Bi-Weekly Report 2

October 30, 2015

Meeting 4

Date 15/10/2015 Time 11-13

This meeting was done during a lab session. At the start of the meeting, each team member brought forward and discussed their findings from their research on ML ETL features on Amazon Web Services and Microsoft Azure. We found that both AWS and Azure offer some data cleaning features such as highlighting missing values and data exploration features such as offering averages and in AWS case, data insights such as unique word count.

During this meeting we also worked on some of the tasks that was set during the previous meeting with our client. Specifically, we wanted to work together on tasks that will benefit all team members. One such task was researching data analysis methods. This includes research on both statistical analysis methods and data visualisation methods.

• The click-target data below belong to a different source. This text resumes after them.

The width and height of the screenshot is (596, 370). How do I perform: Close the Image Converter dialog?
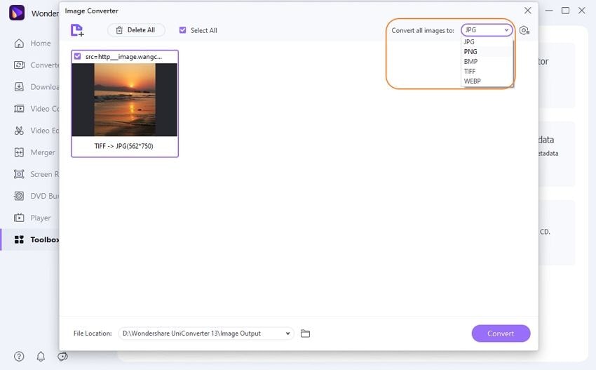(527, 11)
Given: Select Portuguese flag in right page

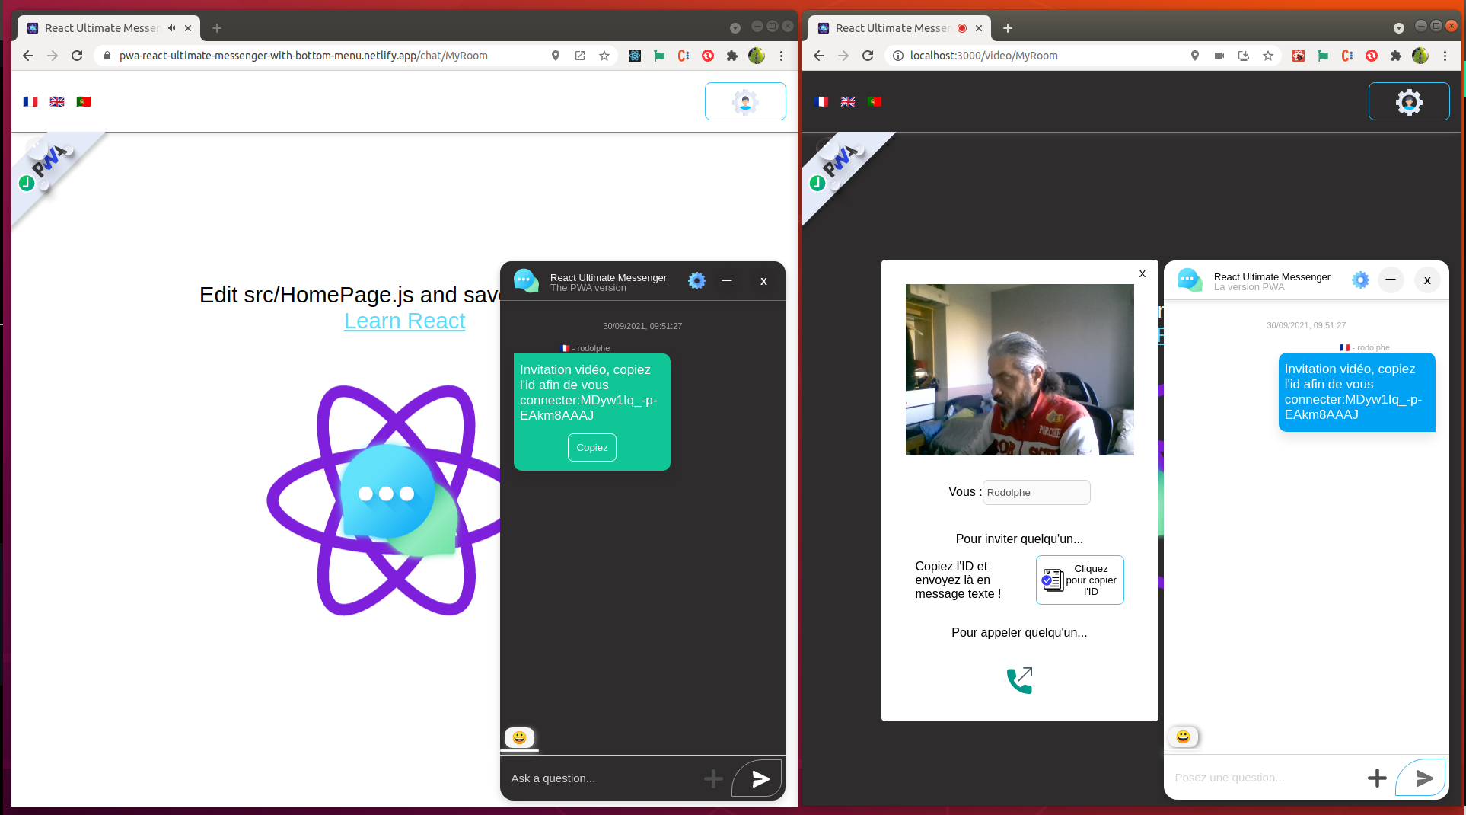Looking at the screenshot, I should (875, 102).
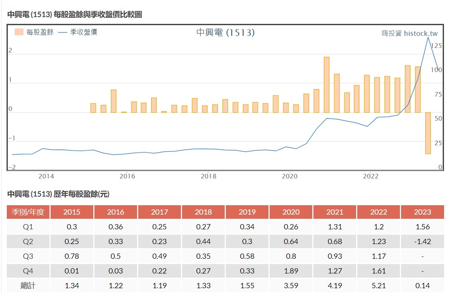The image size is (449, 295).
Task: Click the tallest bar for 2020 Q4
Action: pos(327,85)
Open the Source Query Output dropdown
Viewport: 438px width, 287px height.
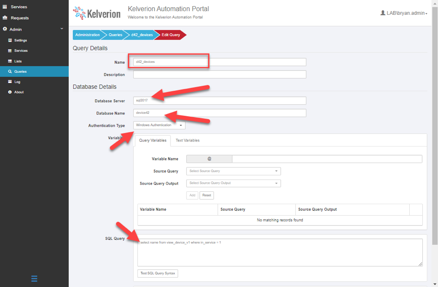233,183
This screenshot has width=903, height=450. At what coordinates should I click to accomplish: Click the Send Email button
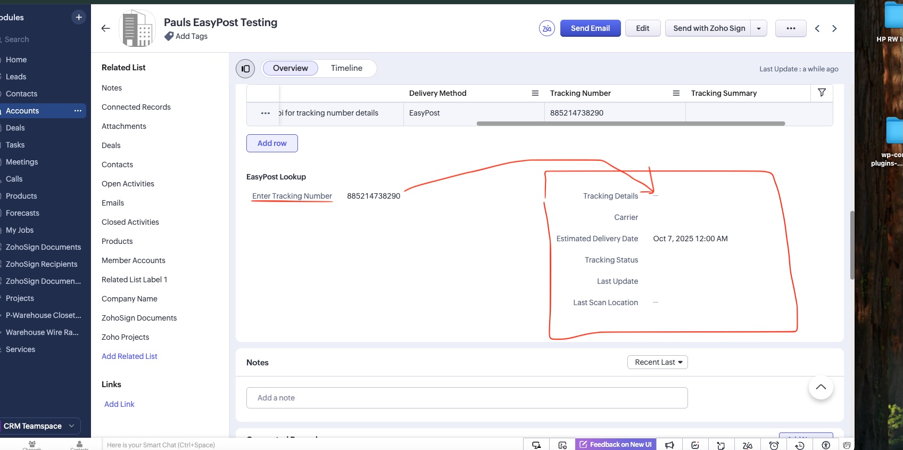(x=591, y=28)
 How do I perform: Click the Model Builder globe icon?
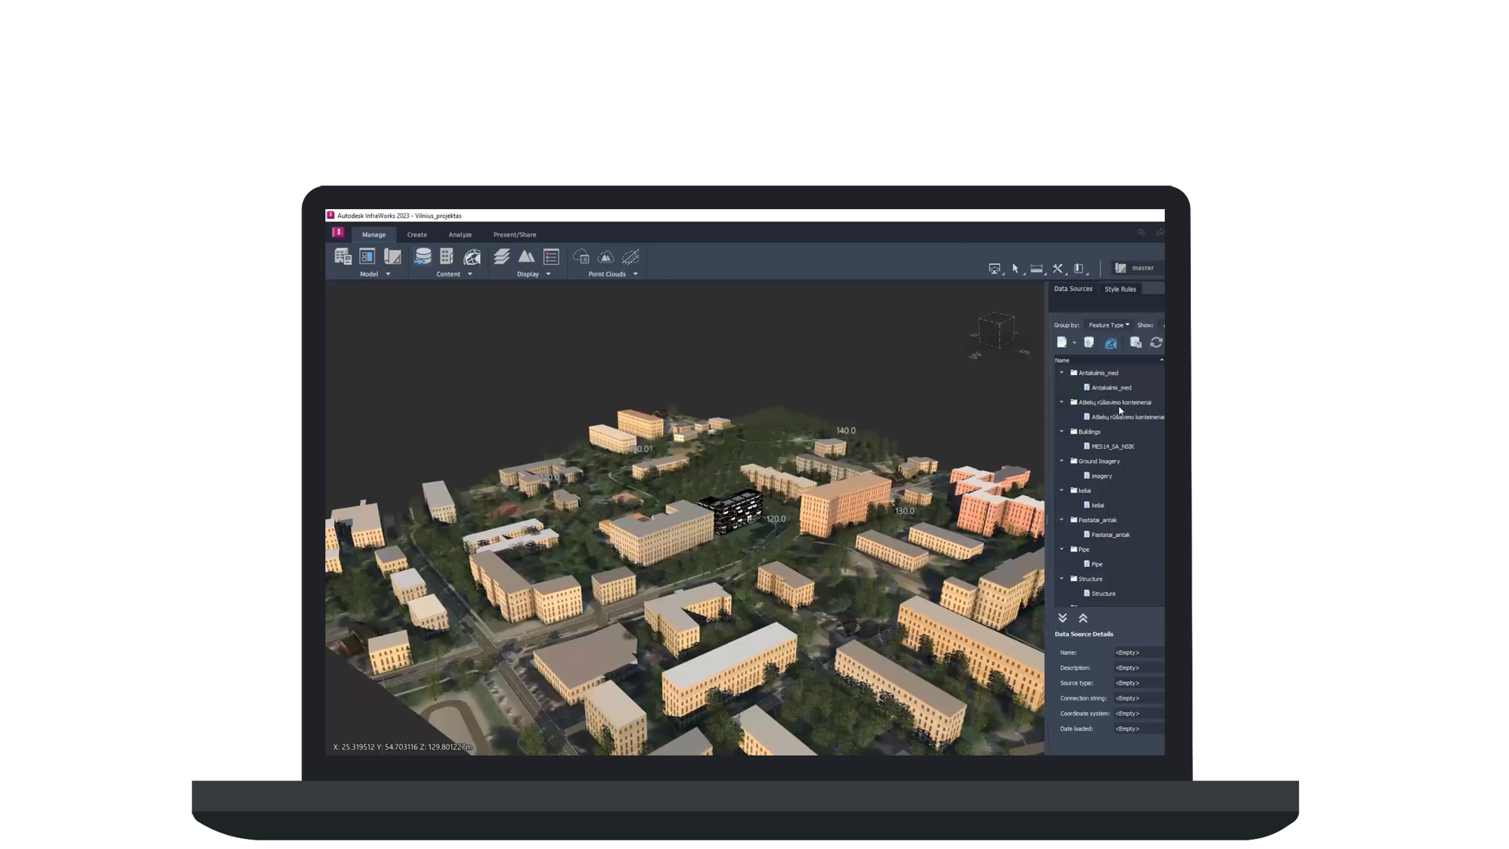click(x=472, y=257)
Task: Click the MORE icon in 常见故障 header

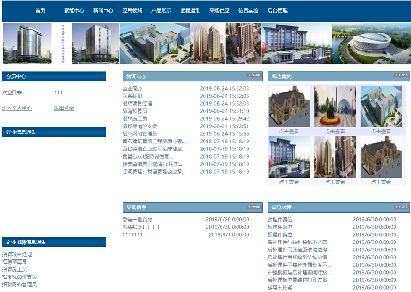Action: (401, 207)
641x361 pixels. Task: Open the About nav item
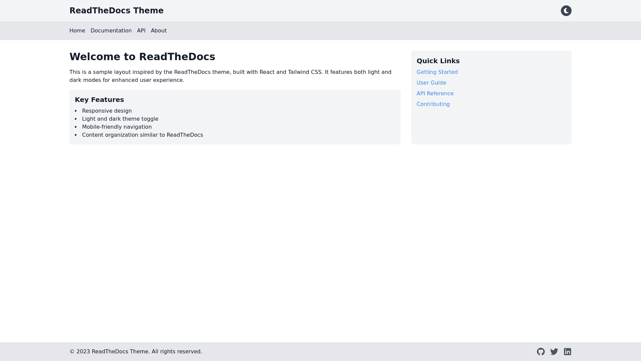click(159, 31)
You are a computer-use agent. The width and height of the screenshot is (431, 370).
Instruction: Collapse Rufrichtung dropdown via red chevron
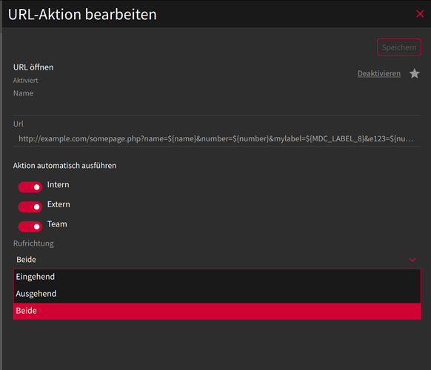412,260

We looked for the most used data visualisation methods online and researched on when they should be used, which data should the methods be used with, and the limitations of these visualisation methods. The visualisation methods we researched on include: histogram, bar chart, pie chart, line chart, and box-plot. One of the thing we discovered during the research is that while pie chart is a popular data visualisation method, it may not always be an appropriate choice, even for the data it is meant to work with. For example, data with many categories, when represented as a pie chart, may appear as many thin slices, which is difficult for the viewer to see the area difference between the slices. We found that histograms are much more suitable for these kind of data.

We scheduled our next meeting on 20/10/2015 which will be a meeting with our client. Before this meeting, each team member will continue to complete the tasks that are part of the weekly sprint.

Meeting 5

Date 20/10/2015 Time 16-17

This is our third meeting with our client. During this meeting, we reported our findings from the research we had done on AWS, Azure, Apache Zeppelin, JASP and data analysis methods. Our client was pleased with our findings and we swiftly moved on to planning the next sprint. Collectively we decided on a number of tasks which we thought would equate to about the same amount of work as last week, these tasks included:

Requirements questionnaire for Seldon users
Document the options / choices to be made for the final solution
Find another cleaner dataset for testing purposes
Look at outcomes of the Springleaf competition
Create preliminary content and load onto project website for university
Github setup and sandbox

We decided to split up some of these tasks between the team members. As Gordon is the Chief Editor of the team, he has been assigned to create content for the project website. Bandi will work on a document with options to be made for the final solution. Shivam will look at outcomes of the Springleaf competition. We also decided that we should come up with questions for the requirements questionnaire together during our next meeting, scheduled on 22/10/2015.

Meeting 6

Date 22/10/2015 Time 11-13

This meeting was done during a lab session. In this meeting, we focused on coming up with questions for the requirements questionnaire. This questionnaire is very important to us as it will give us valuable information about what the potential users may want in a system we will be developing. We decided to create the questionnaire using Google Forms as it offers various question types and forms created using Google Forms are easy to distribute.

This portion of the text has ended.